Holmes exhibit at the Museum of London
This was just a lucky coincidence that my trip to London lined up with this exhibit at the London Museum. Sub-titled “The man who never lived and will never die” it features some fantastic original Conan-Doyle manuscripts, all kinds of movie posters, an interview with the author about his creation and vintage costumes and a lot of little details even I (an aficionado if there ever was one!) didn’t know. Like for example: did you know that the original names of the detective duo were J Sherrinford Holmes and Ormond Sacker? I knew about Sherinnford, but wow, Ormond Sacker instead of John Watson? Yikes.
Old Scotland Yard (and new Scotland Yard)
Now called the Norman Shaw buildings, Old Scotland Yard is both romantically beautiful and very business-like in its architecture.
I sat on a bench at 4 Whitehall Place for a half hour imagining Portia running up and down in pursuit of clues and following Brian around as he does his work.
10 Downing Street
I should have known this I suppose, but when you get to Downing street, you are confronted by a large fenced in area and you can go no further. It was disappointing, but when I turned around I saw a lovely sculpture dedicated to the women for World War II, so I felt rewarded for hiking all the way to that location.
This park is huge, I don’t think I had an appreciation for Portia and Nerissa’s favourite stomping ground until I actually walked around for 5 hours in it! It’s gorgeous and green (even in March) and filled with people, critters and ponds. I could see spending hours writing on a park bench if it were a bit warmer.

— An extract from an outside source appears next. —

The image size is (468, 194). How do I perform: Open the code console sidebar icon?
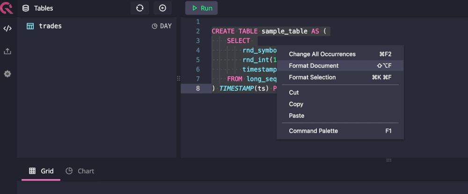[7, 29]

Back in Portia’s day, the area of London called ‘The Strand’ was the centre of nightlife and theatre. She visits the area often because King’s College’s main campus is located here, and she takes a few classes, and meets up with friends there. These days it has theatres, lots of shops and is a major tourist hot-spot. I visited King’s College on the Thames and it is a beautiful campus with white stone buildings and lovely statues of Sappho and Sophocles. I think Portia, Beans and Gavin would have spent many a happy hour on this campus.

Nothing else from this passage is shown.